The party! He’d forgotten that stupid party! And his lie that now would not be revealed! A real grin leapt toward his face, but he caught it just in time. “That’s a pity. I was looking forward to the party,” he told her. “Were you going?”
“Who, me? Oh, no. I’m just a secretary. Only the higher-ups like you were invited. But we all knew about it because Brenda was going with Gene Chapman, that accountant who works two cubicles down from you.” She tossed her trash away and turned back to him. “It’s been nice talking to you, Richard. Maybe we can do it again soon.”
“Uh, oh, yes, of course, that would be nice.” He stood up. “Thanks, Eileen.”
“You’re welcome, I guess, but I don’t know what you’re thanking me for. Have a good one, Richie-Rich,” she said and was gone.
Richie-Rich. That was the wealthy little boy in the comic books he’d read as a child. That didn’t sound so bad, certainly not like Dickie or Dickie-bird. He could live with that. He said it to himself several times, tasting it in his mouth to see if it was bitter, but it wasn’t.
* * *
“Honey, you know that guy? The one I told you about, in the beige Toyota, who follows me just about every day?”
Her husband stuck his head out of the bathroom. “Yeah? He bothering you, babe?”
“Oh, no. It’s just kind of weird,” she told him. She pulled a red t-shirt over her white-blonde hair and tucked it into her skirt. “I thought he must have moved or bought a different car or something because I hadn’t seen him for weeks. But there he was today, right behind me as usual. I waved at him when I turned on Larkspur, but he didn’t wave back.”
Her husband came naked from the bathroom and pulled her close to him. He smelled like soap, clean, good. “I guess you’ve lost it, babe.”
She pulled away from him and pretended to pout. “I’m just an old crone now, huh? Just a saggy, baggy milk cow?”
He laughed and touched the part of her that provided their six-month-old daughter daily dairy delivery. She was definitely not saggy, baggy.

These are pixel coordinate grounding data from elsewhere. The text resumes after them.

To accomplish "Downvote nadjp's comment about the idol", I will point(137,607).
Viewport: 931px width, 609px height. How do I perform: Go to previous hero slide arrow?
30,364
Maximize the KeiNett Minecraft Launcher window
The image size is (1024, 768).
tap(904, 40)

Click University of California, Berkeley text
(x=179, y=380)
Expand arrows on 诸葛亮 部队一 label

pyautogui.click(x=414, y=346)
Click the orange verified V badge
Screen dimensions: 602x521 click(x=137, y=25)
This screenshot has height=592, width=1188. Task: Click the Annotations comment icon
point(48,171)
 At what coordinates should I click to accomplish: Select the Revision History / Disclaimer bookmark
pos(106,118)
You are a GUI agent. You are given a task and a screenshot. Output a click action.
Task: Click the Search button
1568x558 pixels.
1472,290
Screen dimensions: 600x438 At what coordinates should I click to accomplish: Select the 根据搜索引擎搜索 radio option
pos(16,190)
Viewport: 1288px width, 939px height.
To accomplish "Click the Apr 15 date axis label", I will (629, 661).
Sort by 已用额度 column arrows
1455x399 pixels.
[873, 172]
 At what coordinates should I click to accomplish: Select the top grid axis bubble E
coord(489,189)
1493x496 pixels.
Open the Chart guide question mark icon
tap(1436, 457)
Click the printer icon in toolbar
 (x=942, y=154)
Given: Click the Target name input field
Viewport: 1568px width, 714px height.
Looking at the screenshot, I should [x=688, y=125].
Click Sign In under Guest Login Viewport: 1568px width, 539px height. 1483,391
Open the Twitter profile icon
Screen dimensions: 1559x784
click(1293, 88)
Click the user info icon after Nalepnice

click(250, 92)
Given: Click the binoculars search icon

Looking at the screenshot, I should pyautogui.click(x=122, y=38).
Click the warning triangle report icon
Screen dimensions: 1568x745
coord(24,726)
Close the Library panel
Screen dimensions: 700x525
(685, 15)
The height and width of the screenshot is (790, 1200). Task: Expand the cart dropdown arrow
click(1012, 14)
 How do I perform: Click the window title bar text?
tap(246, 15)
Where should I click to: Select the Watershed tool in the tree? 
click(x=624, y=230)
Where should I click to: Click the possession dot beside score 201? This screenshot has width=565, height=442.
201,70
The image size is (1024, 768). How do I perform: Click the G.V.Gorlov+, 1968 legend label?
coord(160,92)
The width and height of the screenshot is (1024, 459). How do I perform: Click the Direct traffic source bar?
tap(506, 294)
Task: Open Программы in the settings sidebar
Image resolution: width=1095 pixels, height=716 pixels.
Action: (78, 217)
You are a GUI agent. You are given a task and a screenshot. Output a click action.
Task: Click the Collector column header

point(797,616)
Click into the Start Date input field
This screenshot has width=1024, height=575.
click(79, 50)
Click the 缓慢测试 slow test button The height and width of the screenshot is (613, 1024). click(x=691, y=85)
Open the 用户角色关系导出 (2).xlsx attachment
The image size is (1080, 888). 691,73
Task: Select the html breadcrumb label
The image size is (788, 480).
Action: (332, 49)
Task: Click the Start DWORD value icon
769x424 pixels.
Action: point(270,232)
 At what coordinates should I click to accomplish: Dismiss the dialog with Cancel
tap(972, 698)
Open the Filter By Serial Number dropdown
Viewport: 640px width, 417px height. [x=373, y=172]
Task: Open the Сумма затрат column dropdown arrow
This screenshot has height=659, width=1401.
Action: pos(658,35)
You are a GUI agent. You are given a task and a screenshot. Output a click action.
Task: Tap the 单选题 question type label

Just then the baby cried from her crib. She wasn’t really upset, just bored and ready to be picked up, so Stan lifted her out and cuddled her. “When are you gonna grow some hair, little girl? You look more like a boy than a girl.” He tugged at her blue coveralls. “These don’t help, either.”
“I can’t help it if all my sisters have had boy babies and those are the only hand-me-downs we got,” Marge replied. “Here, Nellie, come to Mama. Want to go for a ride in the car? We can put the top down.”